By Norris Burkes  June 28 2020

As June concludes, my guess is you’ve likely found yourself among the millions of worldwide folks forced to postpone a meaningful family event like school graduation, a Father’s Day gathering or a wedding.

As a chaplain who has done scores of weddings, I remain especially conscious of the disappointment caused by their postponement.

In a recent USA Today article, Jessica Menton found several engaged couples who were lucky enough to get refunds on their deposits. They are using those reimbursements in some refreshingly innovative ways to rediscover their values. 

One couple made the investor’s choice to buy a house instead of a wedding. Others took the safe option and postponed the party by getting legally married now with a church wedding later.

But the couple I admire most is Emily Whalen, 29, and Joe Duschinsky, 30. They used their wedding refund to buy a school bus.

Whalen and her fiancé have redirected their $50K wedding budget to buy a 1990 school bus for $4,500. They will use the remaining monies to convert their bus to a solar powered Skoolie home on wheels and live the nomadic road life. 

They aren’t alone. There is an entire network of people called Skoolies. (Read more about the movement at Skoolie.net.) 

The USAT reporter captures a quote from Whalen reciting the exact thing I’ve been telling premarital counselees for years “The wedding would have just been one day versus a life with experience and adventure.”

The couple’s yellow bus decision spawns a question I hope we are all asking in this pandemic: Is money most important for what it buys, or is it more helpful for the life experiences it allows?

My practice as a minister tells me that clearly the latter is more valuable. That’s because real life, like a marriage, can’t be reduced to a single day.  
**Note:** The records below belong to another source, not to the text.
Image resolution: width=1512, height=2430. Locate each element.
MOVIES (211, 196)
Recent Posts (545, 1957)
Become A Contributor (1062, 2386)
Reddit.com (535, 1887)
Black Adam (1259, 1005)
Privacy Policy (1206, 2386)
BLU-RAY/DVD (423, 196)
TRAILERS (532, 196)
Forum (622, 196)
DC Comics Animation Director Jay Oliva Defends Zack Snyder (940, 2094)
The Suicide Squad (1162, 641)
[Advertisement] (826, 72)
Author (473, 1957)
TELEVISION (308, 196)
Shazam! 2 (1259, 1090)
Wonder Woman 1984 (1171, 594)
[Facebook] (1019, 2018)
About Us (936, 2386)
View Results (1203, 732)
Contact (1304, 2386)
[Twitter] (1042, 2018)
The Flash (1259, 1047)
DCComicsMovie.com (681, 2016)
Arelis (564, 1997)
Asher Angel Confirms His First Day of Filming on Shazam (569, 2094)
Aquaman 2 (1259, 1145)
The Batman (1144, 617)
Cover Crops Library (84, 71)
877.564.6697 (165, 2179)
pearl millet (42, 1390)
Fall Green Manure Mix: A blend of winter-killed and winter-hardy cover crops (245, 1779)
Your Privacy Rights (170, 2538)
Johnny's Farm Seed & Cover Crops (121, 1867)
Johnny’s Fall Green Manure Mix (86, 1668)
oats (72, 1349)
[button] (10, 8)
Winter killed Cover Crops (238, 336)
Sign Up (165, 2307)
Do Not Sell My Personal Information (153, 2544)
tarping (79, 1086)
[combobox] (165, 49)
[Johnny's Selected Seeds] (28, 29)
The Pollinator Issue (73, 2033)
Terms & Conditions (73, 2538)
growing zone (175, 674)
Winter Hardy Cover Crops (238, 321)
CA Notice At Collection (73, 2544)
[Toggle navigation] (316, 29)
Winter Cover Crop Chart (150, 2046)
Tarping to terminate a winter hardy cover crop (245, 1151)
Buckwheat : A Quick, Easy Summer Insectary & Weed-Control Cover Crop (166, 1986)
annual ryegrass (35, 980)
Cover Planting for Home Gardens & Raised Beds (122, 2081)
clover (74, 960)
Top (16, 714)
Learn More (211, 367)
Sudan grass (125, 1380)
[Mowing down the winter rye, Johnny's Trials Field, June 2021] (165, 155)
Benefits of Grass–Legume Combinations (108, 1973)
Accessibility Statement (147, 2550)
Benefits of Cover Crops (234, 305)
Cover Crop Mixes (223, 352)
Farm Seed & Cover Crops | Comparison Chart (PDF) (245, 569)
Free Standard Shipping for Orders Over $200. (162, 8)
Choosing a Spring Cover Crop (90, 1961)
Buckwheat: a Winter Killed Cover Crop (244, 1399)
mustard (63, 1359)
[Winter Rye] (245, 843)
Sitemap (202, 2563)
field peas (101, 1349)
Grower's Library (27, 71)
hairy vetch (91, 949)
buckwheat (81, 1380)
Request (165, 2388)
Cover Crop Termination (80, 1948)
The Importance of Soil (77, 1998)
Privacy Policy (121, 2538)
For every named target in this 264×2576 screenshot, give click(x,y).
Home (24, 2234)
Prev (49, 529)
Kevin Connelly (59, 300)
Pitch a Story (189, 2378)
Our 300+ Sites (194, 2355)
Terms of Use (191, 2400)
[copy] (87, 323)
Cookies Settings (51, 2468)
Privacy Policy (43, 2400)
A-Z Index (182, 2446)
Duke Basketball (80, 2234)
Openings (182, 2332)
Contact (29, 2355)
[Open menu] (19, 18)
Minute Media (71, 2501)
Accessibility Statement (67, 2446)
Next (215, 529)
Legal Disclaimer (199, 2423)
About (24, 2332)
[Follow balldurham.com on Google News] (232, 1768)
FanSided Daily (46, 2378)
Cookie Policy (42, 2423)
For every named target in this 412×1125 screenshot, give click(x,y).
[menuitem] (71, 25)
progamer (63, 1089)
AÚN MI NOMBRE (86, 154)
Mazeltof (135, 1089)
It will always be our days that count – plural days, not singular. That means that in the case of our pandemic, the days of 2020 are only temporary. These months do not have to define our lives. 

Dr. Robert Redfield gave a stark reminder of that in Tuesday’s House hearing, where the director of the US Centers for Disease Control and Prevention said Covid-19 has “brought this nation to its knees.”

I know that to be true, doctor. Some of us are on our knees praying for employment. Some of us are pleading just for a break from all of this. A few of us are prostrate, ripped on the inside, praying for a loved one to recover. Certainly, all of us are praying for a cure.

But most of all, I hope we are all on our knees confessing that money can’t buy everything. From our prone position, I hope we hear divine guidance telling us to invest our future time and money into the lives of people, life experiences and health. Not fancier homes, bigger cars and pompous gatherings.

The Jewish Carpenter from Nazareth summarized the heartbeat of the matter when he encouraged his followers not to “…store up for yourselves treasures on earth, where moths and vermin destroy, and where thieves break in and steal.  But store up for yourselves treasures in heaven….  For where your treasure is, there your heart will be also.”

I pray for that heartbeat to take over our nation.